Dezesseis anos depois, Lula não tem mais o “grilo falante” que o acompanhou nos dois primeiros mandatos. No Planalto ainda está Clara Ant, testemunha privilegiada das audiências do petista, de 2003 a 2010, que lançou o livro Quatro Décadas com Lula – O poder de andar junto. Mas Clara é uma exceção. A fila andou.

Nomes da velha-guarda do PT foram abatidos por escândalos de corrupção, a exemplo de José Dirceu e Antônio Palocci. Amigos que também atuavam como conselheiros do presidente, como Márcio Thomaz Bastos e Luiz Gushiken, morreram.

Longe dos holofotes, o prefeito de Araraquara, Edinho Silva (PT), tem desembarcado quase toda semana em Brasília. A viagem não é, porém, apenas para resolver problemas de sua cidade. Amigo de Lula, Edinho atua para apagar incêndios políticos com o PT e com os novos aliados do Centrão.

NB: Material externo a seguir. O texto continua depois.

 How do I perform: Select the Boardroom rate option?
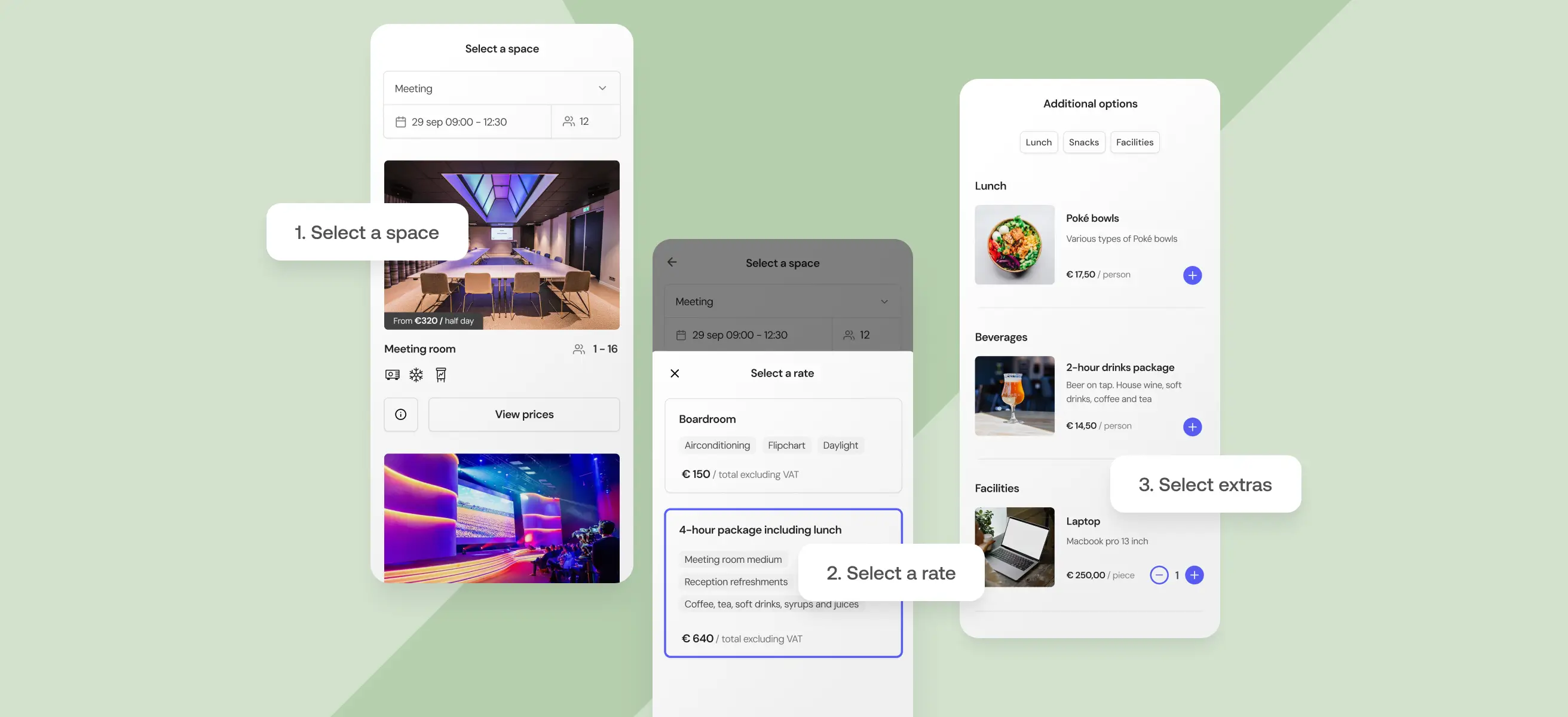[x=783, y=446]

Ex-ministro da Secretaria de Comunicação Social (Secom) na gestão de Dilma, o prefeito é visto como “pule de dez” para retornar ao governo em 2025, após o término de seu mandato.

Nos bastidores, não são poucos os que comentam que a primeira-dama Rosângela da Silva, a Janja, afastou Lula dos antigos amigos e da turma de São Bernardo do Campo, onde ele iniciou sua trajetória como presidente do Sindicato dos Metalúrgicos.

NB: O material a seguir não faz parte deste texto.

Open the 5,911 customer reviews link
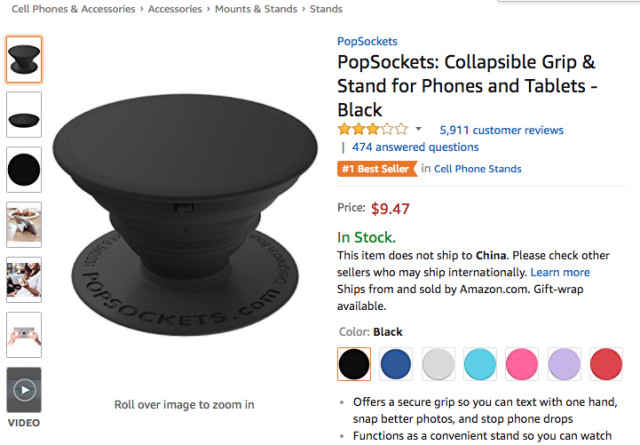640x445 pixels. [501, 130]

Janja sempre negou esse comportamento. Em mais de uma ocasião, afirmou que sua única preocupação era com o bem-estar do marido. “Quem ama, cuida”, argumentou ela.

Os defensores da primeira-dama dizem, por sua vez, que ela é alvo de ciúme e fogo amigo de uma ala do PT. Na prática, com quase nenhum ministro ou auxiliar com intimidade suficiente para apontar eventuais erros do governo, quem faz essa tarefa é mesmo Janja, mas nem sempre consegue convencer Lula.

Tanto que, se dependesse dela, o deputado André Fufuca (PP), integrante do Centrão e vice-líder do governo de Jair Bolsonaro, não teria jamais ocupado a cadeira de Ana Moser no Ministério do Esporte.
O chefe da Casa Civil, Rui Costa – tido como “capitão do time” -, tem a simpatia de Lula, mas não da maioria dos colegas. Em conversas reservadas, alguns deles dizem que, nas reuniões ministeriais, Costa age como se ainda fosse governador da Bahia, dando ordem a seus secretários.

Na Esplanada, o ministro da Fazenda, Fernando Haddad, além de Marinho e de Wellington Dias (Desenvolvimento Social), são os três mais próximos do presidente. Nos últimos tempos, Lula tem elogiado muito o titular da Justiça, Flávio Dino, que passou a ser o mais cotado para ocupar a vaga de ministro do Supremo Tribunal Federal (STF).

Mesmo assim, só Marinho – que conhece Lula desde os tempos de sindicalismo – tem coragem de contrariá-lo e até de brigar com ele. E não foram poucas as vezes que o fez.

Foi Marinho quem obrigou Lula a tirar uma foto apertando a mão de Paulo Maluf, em 18 de junho de 2012. Tratava-se de uma exigência de Maluf para apoiar Haddad na campanha à Prefeitura de São Paulo.

“Ele estava fazendo exercício na academia, em São Bernardo. Não queria ir de jeito nenhum. Eu disse: Você tem que ir na casa do Maluf. E ele foi”, contou Marinho.